Carol Midgley, The Times
“Dispel any fears that Jilly Cooper’s book has been Disney-fied. There are no concessions to the times in which we live. Everyone commits adultery and smokes like a chimney. They hunt and shoot. People tell off-colour jokes and nobody pulls them up on it with a po-faced lecture about human rights. The men are unapologetically macho. And in Campbell-Black, Cooper’s ‘handsomest man in England’, we have a Tory politician you’d actually want to sleep with. This show could do wonders for the Conservative Party.”
Anita Singh, The Telegraph
Bombing Brighton: The Plot to Kill Thatcher, BBC2
“It considers how we view violence in asymmetric conflicts and how we can move past it. As for the personalities involved, Patrick Magee proves to be fascinating, but this is more a study of the bombing’s target than its perpetrator. The most telling archive footage is of Thatcher, interviewed hours after the blast and visibly shaken, to the point where she almost seems to forget she is the prime minister.”
Jack Seale, The Guardian
“Whatever you made of Magee, his presence offered a perspective that made this a more thought-provoking documentary than it might otherwise have been.”
James Jackson, The Times
“The remarkable endgame of this sad, sober, open-minded narrative concerned Jo Berry’s pursuit of truth and reconciliation with the man who murdered her father.
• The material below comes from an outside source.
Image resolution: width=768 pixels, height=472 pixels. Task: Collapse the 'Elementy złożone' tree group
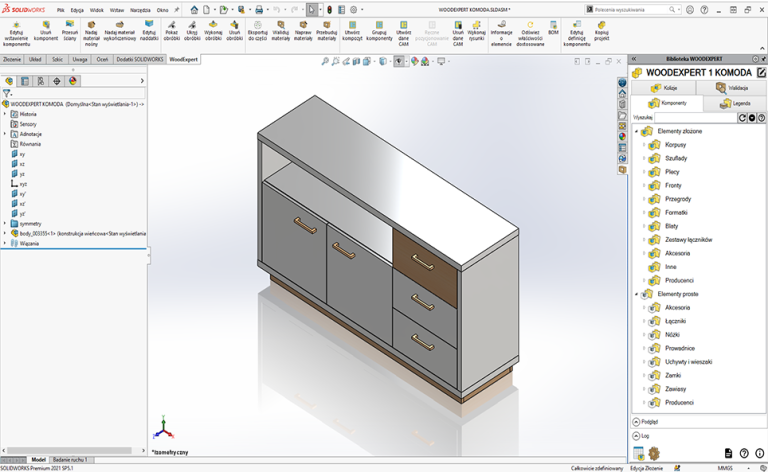tap(636, 131)
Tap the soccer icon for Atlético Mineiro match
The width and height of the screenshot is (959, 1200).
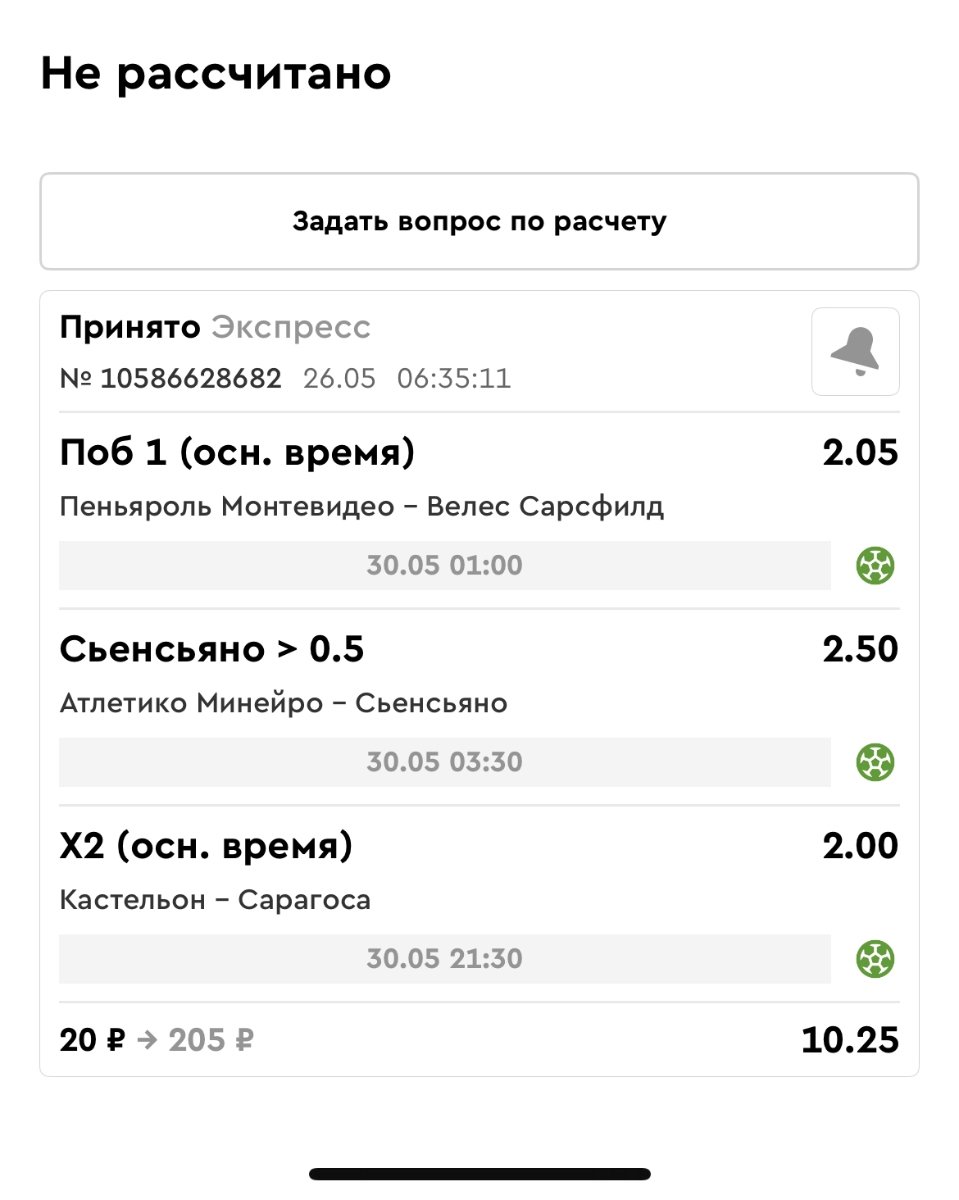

Patrick Magee, whom police were able to identify and arrest by his missing little finger, can still make flesh creep.”
Jasper Rees, The Telegraph
“For the first hour, this thorough, balanced examination of the bombing, its antecedents and its aftermath, was a gripping historical analysis. The last quarter of an hour took a strange twist. Jo Berry, daughter of the Tory deputy chief whip Sir Anthony Berry, who was one of five people killed, talked about her efforts to understand and forgive Magee, despite his continued insistence that the murders were justified.”
Christopher Stevens, Daily Mail
“An important, skillfully made piece of oral history. This riveting, even-handed documentary challenged us to make up our own minds.”